<<<<

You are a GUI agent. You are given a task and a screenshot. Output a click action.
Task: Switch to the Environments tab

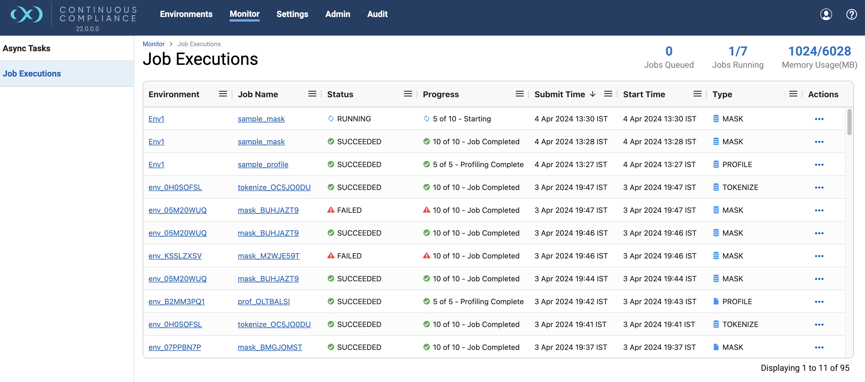click(186, 14)
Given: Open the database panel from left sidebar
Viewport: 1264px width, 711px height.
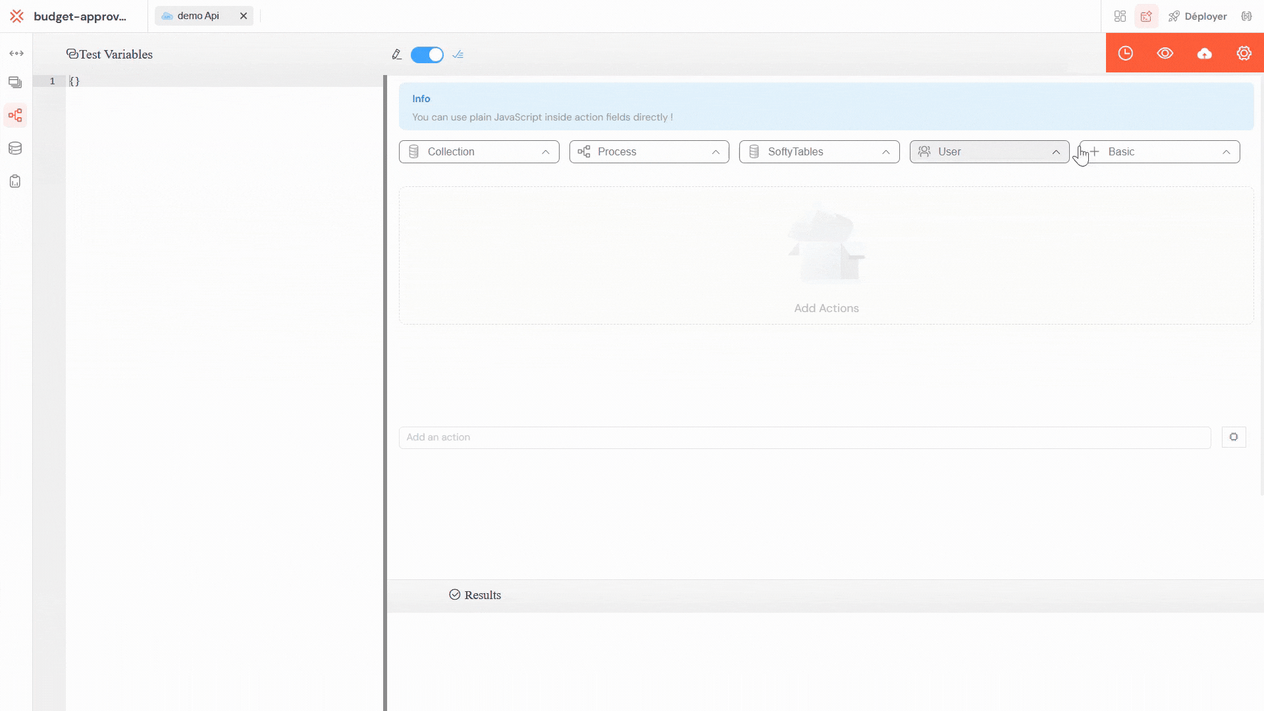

>>>>

Work item: The task requires that every line above be transcribed exactly, without the images.

Output of the exercise:
You are a GUI agent. You are given a task and a screenshot. Output a click action.
Task: Switch to the Environments tab

click(186, 14)
Given: Open the database panel from left sidebar
Viewport: 1264px width, 711px height.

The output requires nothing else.